Exercise prompt – Give the data again exactly as it appears, excluding any pictures.

Data excerpts –
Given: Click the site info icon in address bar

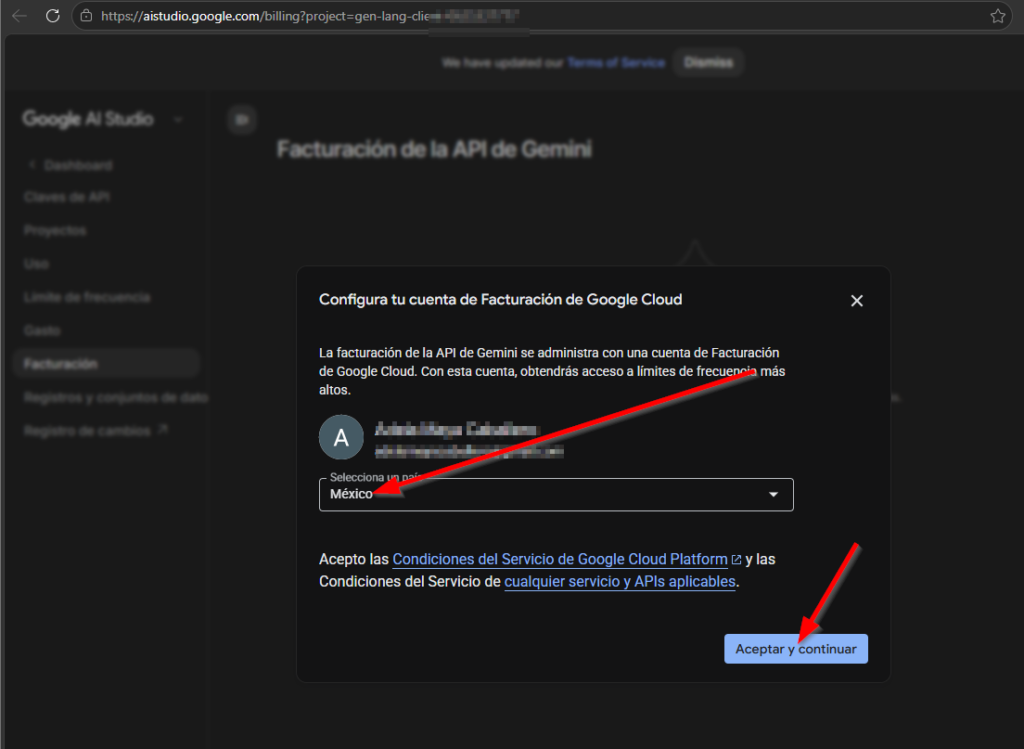Looking at the screenshot, I should (86, 16).
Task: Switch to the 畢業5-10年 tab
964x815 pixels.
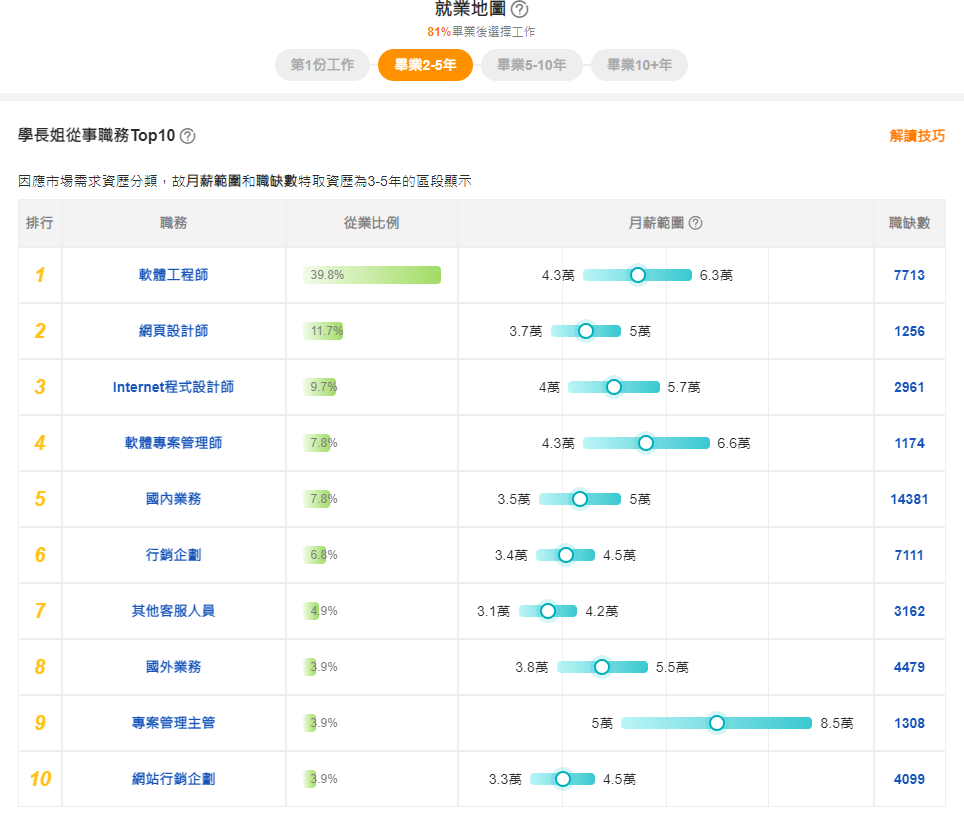Action: click(531, 65)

Answer box –
Given: Click the site info icon in address bar

Looking at the screenshot, I should (86, 16).
Task: Switch to the 畢業5-10年 tab
964x815 pixels.
Action: click(531, 65)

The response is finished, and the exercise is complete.